La magia de la India
Danzas
Utilizando el cuerpo como un medio de comunicación, la expresión del baile es quizás la forma del arte más complicada y desarrollada, pero aún así fácilmente comprensible. El baile en la India se ha introducido en otros campos tales como la poesía, la escultura, la arquitectura, la literatura, la música y el teatro. La evidencia arqueológica más antigua es la hermosa estatua de una bailarina, que data de alrededor del 6000 antes de nuestra era. El Natya Shastra de Bharata (que se cree que fue escrito entre el segundo siglo antes de nuestra era y el segundo siglo de nuestra era) es el más antiguo tratado sobre dramaturgia disponible. Todas las formas de las danzas clásicas indias deben homenaje a Natya Shastra, considerado como el quinto Veda.
Arjuna preparándose para subir el tronco para pedirle a su Dios por un arma poderosa capaz de vencer al adversario.
Forma tradicional de pintarse la cara en el teatro del sur de la India.
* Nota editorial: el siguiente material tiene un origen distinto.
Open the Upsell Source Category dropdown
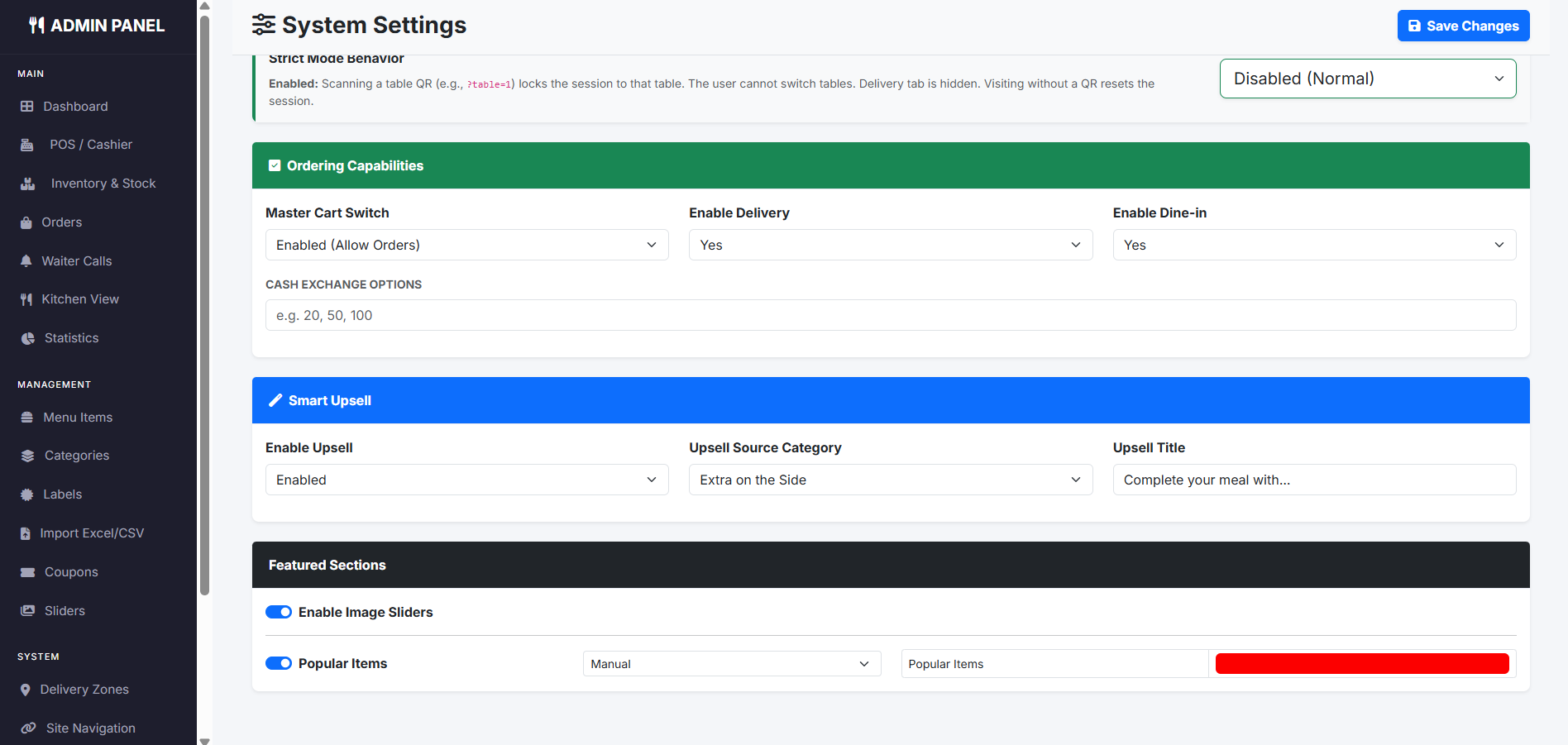1568x745 pixels. (890, 480)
Se dice que Brahma, el Creador, creó a Natya, tomando la literatura del Rig Veda, una canción del Sama Veda, abhinaya, o expresión del Yajur Veda y rasa, o experiencia estética del Atharvana Veda. También contiene deliberaciones sobre diferentes tipos de posturas, las mudras o las formaciones de las manos y sus significados, los tipos de emociones y sus categorizaciones, sin mencionar el tipo de vestido, el escenario, la ornamentación y aún el auditorio. Todas las formas de baile están entonces estructuradas de nueve rasas o emociones, hasya (la felicidad), krodha (la cólera), bhibasta (la aversión), bhaya (el miedo), shoka (la lástima), viram (el coraje), karuna (la compasión), adbhuta (el asombro) y shanta (la serenidad). Todas las formas de danza siguen los mismos gestos de las manos o hasta mudras para cada una de las rasas. Las danzas se diferencian donde el genio local las ha adaptado a sus demandas y necesidades locales. Uno de los símbolos más permanentes de la India es la figura de Nataraja _ Shiva, el Rey de los Bailarines. Se cree que el baile cósmico de Shiva abarca la creación, la preservación y la destrucción y esta idea ha estado incrustada en el pensamiento Hindú y sus rituales desde la alborada de la civilización. Él sostiene un pequeño tambor (damaru) en su mano derecha superior. Su mano derecha inferior muestra el gesto de negación del temor (abhaya), su mano superior izquierda está en pose de media luna (ardhachandramudra) que sostiene una llama que es el fuego (agni) que finalmente destruye al mundo y es entonces extinguido en las aguas cósmicas. De ahí que la mano que sostiene el tambor y la que sostiene el fuego equiparan las fuerzas de la creación y la destrucción. El segundo brazo izquierdo está sostenido con gracia sobre el pecho (gajahastamudra) con la mano señalando al pie alzado, lo que denota favor o gracia por los devotos. Un pie reposa sobre Apasmara o Mauyalka, que es la forma corporal de la crueldad humana y la ignorancia. Rodeando la figura de Shiva y emanando de él hay una inmensa aureola de llamas (prabhamandala) que representa los procesos vitales de la naturaleza, sustentados por la tremenda energía del Dios bailarín que está en su interior.